Source Climate Variability and Predictability Drive Phenotypic Plasticity in Fremont Cottonwood
Hillary Cooper1*, Lela Andrews2, Jaclyn Corbin3, Iris Garthwaite4, Michael Eisenring5, Richard Lindroth6, Kevin Grady7, Catherine Gehring8, Kevin Hultine9, Thomas Whitham10, Gery Allan11, Rebeca Best12
1Center for Adaptable Western Landscapes, Northern Arizona University, Flagstaff, AZ
2Tecan Genomics, Inc., Redwood City, CA
3USDA Animal and Plant Health Inspection Service, Washington D.C.
4U.S. Fish and Wildlife Service, Reno, NV
5Forest Entomology, Swiss Federal Research Institute WSL, Birmensdorf, Switzerland
6Department of Entomology, University of Wisconsin-Madison, Madison, WI
7School of Forestry, Northern Arizona University, Flagstaff, AZ 786001
8Department of Biological Sciences and Center for Adaptable Western Landscapes, Northern Arizona University, Flagstaff, AZ
9Department of Research, Conservation and Collections, Desert Botanical Garden, Phoenix, AZ
10Department of Biological Sciences and Center for Adaptable Western Landscapes, Northern Arizona University, Flagstaff, AZ
11Department of Biological Sciences and Center for Adaptable Western Landscapes, Northern Arizona University, Flagstaff, AZ
12School of Earth and Sustainability, Northern Arizona University, Flagstaff, AZ
Rapid climate change is raising urgent questions about which species, populations, and genotypes are prepared to persist, and by what mechanisms.
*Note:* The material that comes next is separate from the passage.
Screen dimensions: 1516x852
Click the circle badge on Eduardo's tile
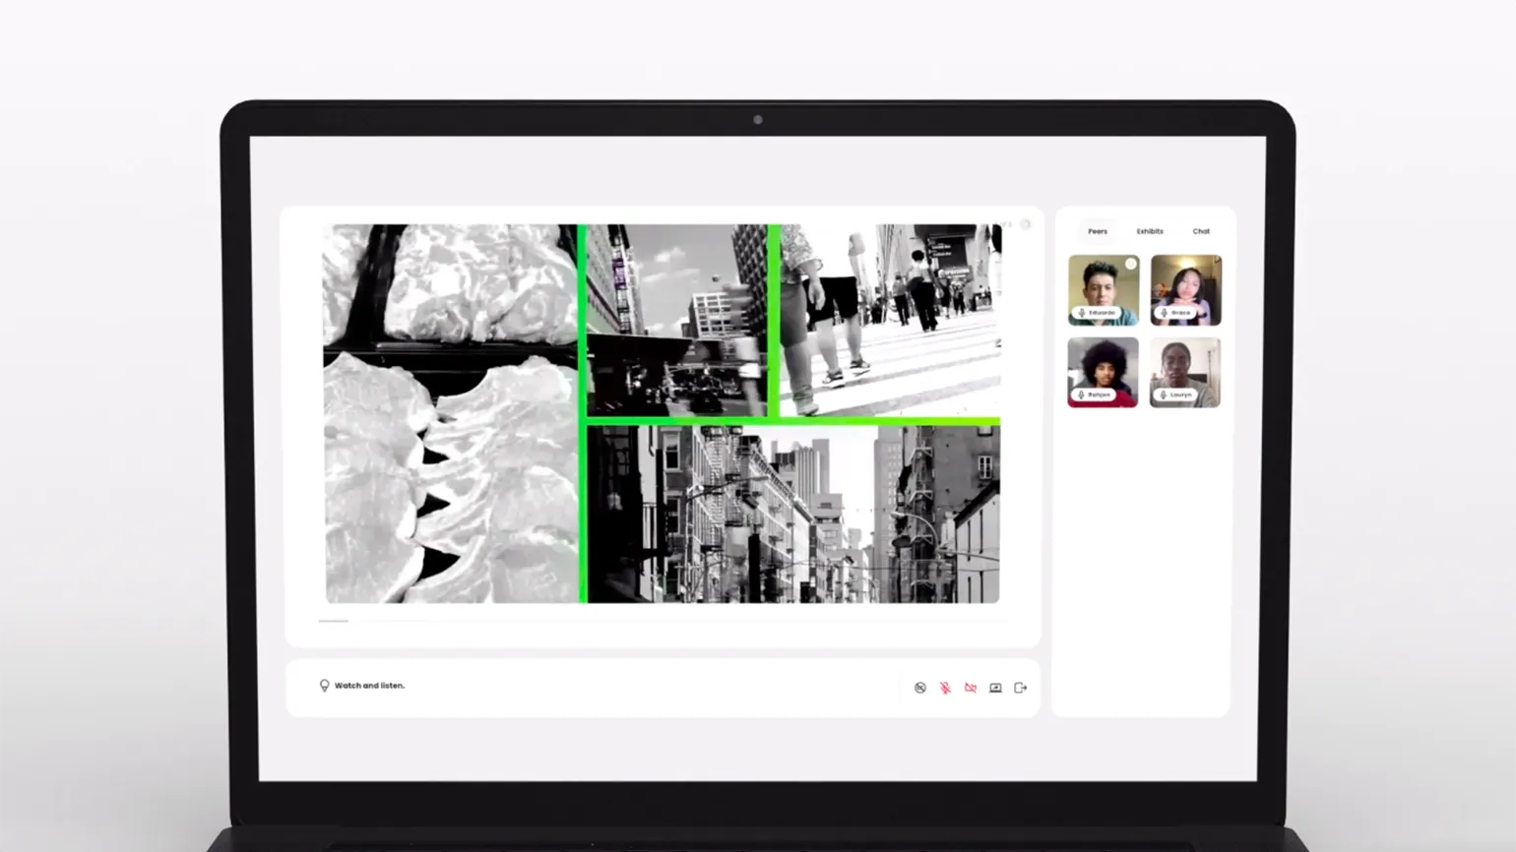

In the American Southwest, riparian systems already impacted by prolonged drought are often characterized by cottonwood trees, a foundation species that supports diverse communities and modulates water and carbon fluxes along riverways. Therefore, the success of riparian forests may largely depend on how well cottonwoods track changing environments through genetic adaptation and/or phenotypic plasticity. Given the rapid pace of climate change in the Southwest and long generation time of forest trees, phenotypic plasticity likely plays a crucial role in cottonwoods’ climate response and population persistence.
Using a replicated common garden experiment, we assessed the degree of phenotypic plasticity in a suite of phytochemical traits across three environments and multiple years. Previous research has demonstrated significant correlations between trait plasticity and mean climate. In this study, we specifically address the hypothesis that populations that have experienced more variable and predictable climates over their evolutionary history will exhibit increased trait plasticity compared to populations with relatively stable and/or unpredictable climates. We use bioclimatic variables from the past 120 years to estimate climate variability of each population using decadal coefficients of variation for each climate variable and predictability using rho, a temporal autocorrelation coefficient. Finally, using a genetic dataset of > 9,000 SNPs, we tested whether tree traits and trait plasticity were under selection using QST-FST comparisons and climate-phenotype regressions.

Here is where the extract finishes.